Bei der Synode sei es um die klimaregulierende Funktion des Amazonasgebiets für den Planet Erde gegangen. Und um neue Wege für die Kirche: „Alte Wege müssen überarbeitet werden oder sind obsolet.“ Noch vor Weihnachten erwarte er das Nachsynodale Apostolische Schreiben des Papstes, so Kräutler. Der Abschlusstext der Synode sei „nicht exzellent, aber ziemlich gut“. Beim Frauen-Diakonat habe er mehr erwartet. Es seien ja mehrheitlich Frauen, die die Wortgottesdienste halten. „Warum kann eine solche Frau nicht zum Priestertum berufen werden?“ Der Amazonas-Bischof denkt nicht nur an Amazonien. Die Synode habe „Auswirkungen auf die ganze Kirche“. Auch in Österreich gebe es Priestermangel und „Blaulichtpriester“. Darum: „Es gibt gut vorbereitete Pastoralassistenten und -assistentinnen, die die Chance bekommen sollten.“ Allerdings geht es ihm bei der Forderung nach der Weihe von Frauen gar nicht um den Priestermangel: „Das ist eine Frage der Geschlechtergerechtigkeit.“

Brutaler Angriff auf die indigenen Völker
Kräutler wirbt dafür, die „Ausdrucksformen der Indigenen in unsere Liturgie zu integrieren“. Etwa die Figur der Pachamama. „Es gibt Leute, die meinen, die Pachamama sei eine Göttin“, sagt er, um auf Rückfragen zu versichern, jene Katholiken, die die Figuren nach Rom gebracht haben, seien „weit davon entfernt, sie als Gottheit zu verehren“. Dieses „Symbol der Fruchtbarkeit“ in den Tiber zu werfen, sei „ein brutaler Angriff auf die indigenen Völker“ gewesen.

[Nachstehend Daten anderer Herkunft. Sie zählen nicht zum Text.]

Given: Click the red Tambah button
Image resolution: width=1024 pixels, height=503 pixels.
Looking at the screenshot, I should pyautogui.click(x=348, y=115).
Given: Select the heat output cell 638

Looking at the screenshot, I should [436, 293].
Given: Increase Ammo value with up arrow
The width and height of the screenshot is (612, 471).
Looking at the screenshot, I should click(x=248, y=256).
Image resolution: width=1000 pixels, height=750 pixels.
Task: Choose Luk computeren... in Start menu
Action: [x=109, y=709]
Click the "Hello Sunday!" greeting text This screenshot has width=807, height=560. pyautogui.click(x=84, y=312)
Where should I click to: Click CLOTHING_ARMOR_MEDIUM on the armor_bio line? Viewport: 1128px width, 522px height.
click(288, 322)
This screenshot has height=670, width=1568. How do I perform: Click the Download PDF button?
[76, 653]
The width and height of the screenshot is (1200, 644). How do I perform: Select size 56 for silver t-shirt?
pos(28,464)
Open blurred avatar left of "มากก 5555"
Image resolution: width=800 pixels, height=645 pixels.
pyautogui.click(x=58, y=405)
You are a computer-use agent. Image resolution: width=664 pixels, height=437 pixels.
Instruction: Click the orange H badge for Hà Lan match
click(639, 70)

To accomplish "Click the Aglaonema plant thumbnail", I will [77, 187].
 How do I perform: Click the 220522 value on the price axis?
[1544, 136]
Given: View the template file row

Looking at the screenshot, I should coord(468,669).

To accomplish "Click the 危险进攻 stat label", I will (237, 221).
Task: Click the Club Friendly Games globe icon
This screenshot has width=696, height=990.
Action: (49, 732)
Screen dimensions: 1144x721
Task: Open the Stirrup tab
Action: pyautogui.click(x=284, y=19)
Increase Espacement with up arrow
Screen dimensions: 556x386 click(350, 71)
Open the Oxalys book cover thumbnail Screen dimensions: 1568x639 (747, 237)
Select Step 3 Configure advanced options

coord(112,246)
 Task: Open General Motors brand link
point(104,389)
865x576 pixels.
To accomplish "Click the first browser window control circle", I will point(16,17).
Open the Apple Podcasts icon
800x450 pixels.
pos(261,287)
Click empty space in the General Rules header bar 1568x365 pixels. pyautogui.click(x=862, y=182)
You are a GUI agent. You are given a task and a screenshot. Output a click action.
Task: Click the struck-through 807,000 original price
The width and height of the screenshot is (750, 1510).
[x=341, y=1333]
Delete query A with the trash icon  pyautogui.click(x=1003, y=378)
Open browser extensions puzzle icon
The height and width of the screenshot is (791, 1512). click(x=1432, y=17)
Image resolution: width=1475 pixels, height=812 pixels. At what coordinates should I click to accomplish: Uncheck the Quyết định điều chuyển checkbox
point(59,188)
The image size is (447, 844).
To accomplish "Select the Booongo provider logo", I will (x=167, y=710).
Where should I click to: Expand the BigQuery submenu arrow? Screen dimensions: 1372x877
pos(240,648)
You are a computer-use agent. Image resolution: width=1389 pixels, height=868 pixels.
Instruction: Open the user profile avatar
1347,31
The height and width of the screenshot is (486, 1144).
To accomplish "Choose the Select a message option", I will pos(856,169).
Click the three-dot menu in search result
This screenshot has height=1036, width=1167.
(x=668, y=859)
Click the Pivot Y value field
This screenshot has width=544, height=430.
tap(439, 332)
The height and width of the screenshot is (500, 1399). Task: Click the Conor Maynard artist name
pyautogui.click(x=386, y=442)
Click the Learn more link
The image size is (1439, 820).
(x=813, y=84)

An diesem Abend in der Seekapelle zu Bregenz gibt es keine Widerworte gegen Bischof Kräutlers Forderungen nach einem amazonischen Ritus und nach „personae probatae“. Dafür stehende Ovationen und heimatliche Verbundenheit. „Griaß' dahoam“, ruft „der Erwin“, wie die Moderatorin den Bischof nennt, einem zu. Was er inhaltlich zu sagen hat, kennen die Seinen längst. An einer Stelle ist er nicht mehr sicher, ob es eine Formulierung von ihm oder von Paul Zulehner ist. „Ist ja egal!“, meint er.

Zulehner und Kräutler spielen einander die Bälle seit Jahren zu
Stimmt. Ist wirklich egal, denn Zulehner und Kräutler spielen einander die Bälle seit Jahren zu. Vor wenigen Tagen startete der gleichfalls in die Jahre gekommene emeritierte Wiener Pastoraltheologe eine Online-Petition „#Amazonien auch bei uns!“. Die Amazonas-Synode sei „ein historisches Ereignis für die Weltkirche“, das „in unsere Ortskirchen Bewegung bringen“ solle. Auch Zulehner fordert, dass „Personen, die sich in den Gemeinden bewährt haben und von diesen vorgeschlagen werden, über den Weg des Diakonats der Zugang zur Priesterweihe eröffnet“ werde. Das ist es, was Bischof Kräutler mit „personae probatae“ meint.